Where there is a card gallery, use the search bar to find specific cards based on title or field values.

To add a training:

  1. Press Tranings in the menu.
  2. In the Projects pane, select the destination project. Use the search box to find projects that are not listed. If you can't find the project, you can create your own, or see your system administrator.
  3. In the Multi-node pane, choose Single node for a single node training, or Multi-node (distributed) for distributed training. When you choose Multi-node, select a framework that is listed, then select the multi-node training configuration by selecting either Workers & master or Workers only.
  4. In the Templates pane, select a template from the list. Use the search box to find templates that are not listed. If you can't find the specific template you need, see Creating a new template, or see your system administrator.
  5. In the Training name pane, enter a name for the Training, then press continue.
  6. Select an environment from the tiles. If your environment is not listed, use the Search environments box to find it or press New environment to create a new environment. Press to create an environment if needed. In the Set the connection for your tool(s), enter the URL of the tool if a custom URL has been enabled in the selected environment. Use the Private toggle to lock access to the tool to only the creator of the environment.

    In the Runtime Settings:

    1. Press Commands and Arguments to add special commands and arguments to your environment selection.
    2. Press Environment variable to add an environment variable.
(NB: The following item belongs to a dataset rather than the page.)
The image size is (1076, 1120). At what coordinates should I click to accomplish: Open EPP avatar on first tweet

Press again if you need more environment variables.
  7. In the Compute resource pane:

    1. Select the number of workers for your training.
    2. Select Compute resources for your training or create a new compute resource. Use the search box to find resources that are not listed. Press More settings to use Node Affinity to limit the resources to a specific node.

    Note

    The number of compute resources for the workers is based on the number of workers selected.

  8. (Optional) Open the Volume pane, and press Volume to add a volume to your training.
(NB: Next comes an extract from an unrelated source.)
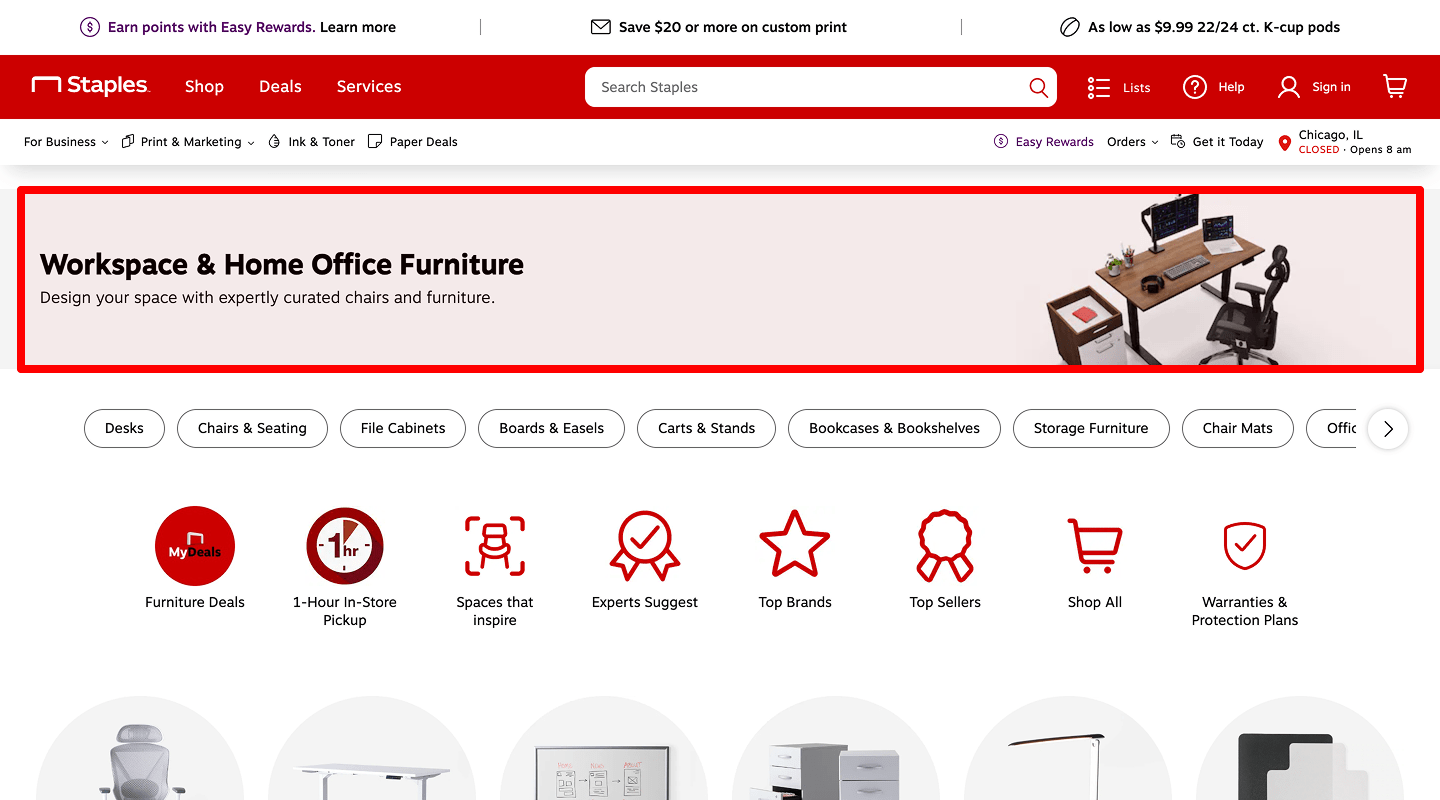The height and width of the screenshot is (800, 1440).
Task: Click the Top Sellers award icon
Action: point(945,546)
    1. Select the Storage class from the dropdown.
    2. Select the Access mode from the dropdown.
    3. Enter a claim size, and select the units.
    4. Select a Volume system, mode from the dropdown.
    5. Enter the Container path for volume target location.
    6. Select a *Volume persistency.
  9. (Optional) In the Data sources pane, press add a new data source. For more information, see Creating a new data source When complete press, Create Data Source.

  10. (Optional) In the General pane, add special settings for your training (optional):

    1. Press Auto-deletion to delete the training automatically when it either completes or fails. You can configure the timeframe in days, hours, minutes, and seconds. If the timeframe is set to 0, the training will be deleted immediately after it completes or fails.
    2. Press Annotation to a name and value to annotate the training. Repeat this step to add multiple annotations.
    3. Press Label to a name and value to label the training. Repeat this step to add multiple labels.
  11. If you if selected Workers & master Press Continue to Configure the master and go to the next step. If not, then press Create training.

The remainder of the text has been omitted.